Created by Richie Mehta who made the first season of the acclaimed police procedural web series Delhi Crime (2019), Poacher is a different kind of procedural that follows a group of forest range officers and good samaritans in Kerala who uncover one of the largest ivory poaching rackets in the country. The reason this procedural is different is because it deals with elephant poaching, a crime not generally considered as shocking as other organised crimes like trafficking, drug peddling, or arms dealing, simply because it does not directly affect human beings. We do not see the blood, gore, or helpless suffering of the animal, and hence, poachers are considered less menacing in the category of criminals.

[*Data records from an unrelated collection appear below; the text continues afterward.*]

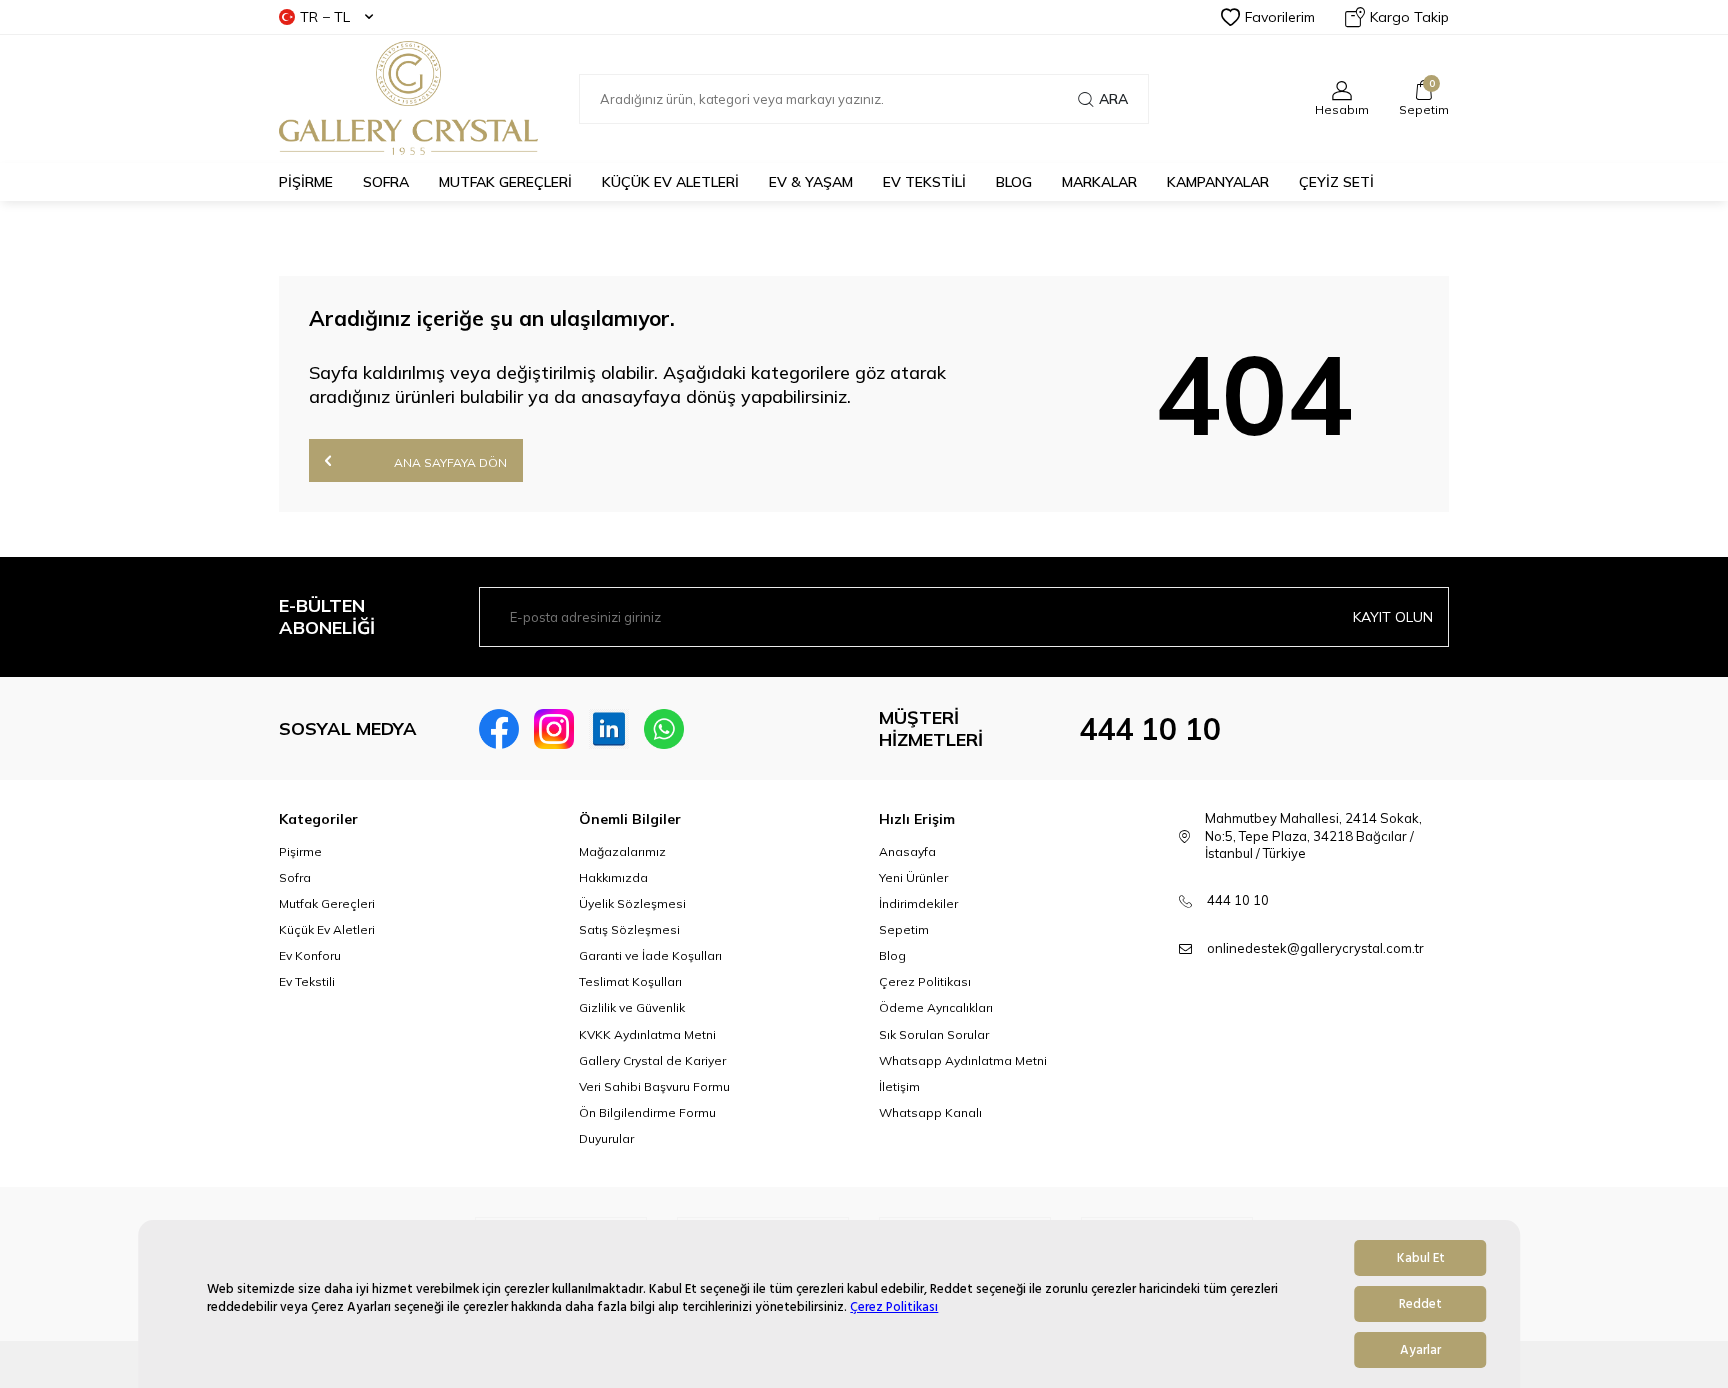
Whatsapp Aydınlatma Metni (963, 1060)
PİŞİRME (306, 182)
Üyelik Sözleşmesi (632, 903)
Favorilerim (1280, 17)
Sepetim (904, 929)
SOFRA (386, 182)
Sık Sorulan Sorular (934, 1034)
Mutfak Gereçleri (327, 903)
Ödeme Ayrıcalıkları (936, 1007)
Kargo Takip (1409, 17)
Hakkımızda (613, 877)
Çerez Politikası (894, 1307)
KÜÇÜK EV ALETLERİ (670, 182)
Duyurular (606, 1138)
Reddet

For instance, in the second episode, a small-time ivory dealer tells a female police officer (Kani Kusruti) that they are footmen who do not directly harm elephants, but make handicrafts out of the raw ivory that reaches them, for a living. Putting the intensity of the crime in perspective, she replies that ivory comes from the tusks of elephants that are hacked, tortured, and left to die in the forest, a crime nothing short of barbaric.
This is perhaps the most winning aspect of Poacher — it puts us in confrontation with our entitlement and lack of empathy when violence does not directly affect us. “This is their punishment for being on the same planet as us,” says a character about elephants owned and held captive by powerful individuals and religious trusts, ruffling whose feathers may be a bad idea for investigators.
But there is also a flip side to this. In a scene, Mala explains how elephants are the engineers of the forest, without whom the air quality in Kerala would severely deteriorate, making it akin to Delhi. In response, a man she has just arrested asks her to try telling the same to his child who is starving because their paddy was destroyed by rogue elephants. Poacher briefly discusses how complicated this man-animal conflict is, though the main focus remains anchored on curbing wildlife crimes.
In a recent interview, director Richie Mehta mentioned that he wrote the series based on true events from 2015 and that wildlife crime fighters are among the most noble individuals he has ever met. Nimisha Sajayan’s Mala Jogi reflects this nobility; the actor handles the role well, switching from strong to soft, as she also battles the subtle and sometimes not-so-subtle pressures of being a woman in a male-dominated profession. It helps greatly that we are slowly breaking away from sexualising the female police officer on screen. Like Vidya Balan’s Vidya Vincent in Sherni (2021), Mala wears comfortable, functional clothes, and is not shot in a way that makes her an object of curiosity. But despite Nimisha’s best efforts, in some scenes, one does wish for an actor with more experience in the craft to add a certain loftiness to the character.
Roshan Mathew, who does an impressive job as Alan, a computer programmer, exudes a sense of warmth that ties together the urgency of the task at hand with the nobility of the cause. Dibyendu Bhattacharya as the restrained Officer Neel Banerjee is a treat to watch as he navigates the biggest and perhaps final case of his life alongside personal conflicts. Kani Kusruti too makes her mark, though she suffers from being typecast in roles of women hailing from rural backgrounds.
Poacher is shot by cinematographer Johan Heurlin Aidt, who also shot Delhi Crime, as well as other prominent web series like Leila and The Responder. He ensures that there is an atmospheric quality to the storytelling, and is backed up well by editors Beverley Mills, Susan Shipton, and Justin Li, and composer Andrew Lockington.
In terms of the narrative format though, the series follows the tried-and-tested formula most crime dramas use — a personally conflicted investigating officer uncovering something big. This is often done to bring out different layers of a character, but it gets a bit tiring especially when such formulaic construction of scenes is overused. Sometimes, people simply do their jobs because they care, not because they are necessarily tied to it through personal trauma.
But what really makes Poacher compelling is its intent. In a promotional trailer of the series, executive producer Alia Bhatt is seen mourning the slaughter of a young elephant saying that a crime does not become less significant simply because the victim wasn’t one of us. All episodes open with a horrific crime scene, progressively documenting what happens to the abandoned carcass of a giant tusker. Monkeys, peacocks, owls, squirrels, and many other animals (all tastefully created using CGI) appear on screen as spectators of the protagonists, emphasising that nature belongs to everyone. For trying to bring our collective focus back to coexistence from conquest, Poacher deserves to be watched.
Disclaimer: This review was not paid for or commissioned by anyone associated with the film. Neither TNM nor any of its reviewers have any sort of business relationship with the film’s producers or any other members of its cast and crew.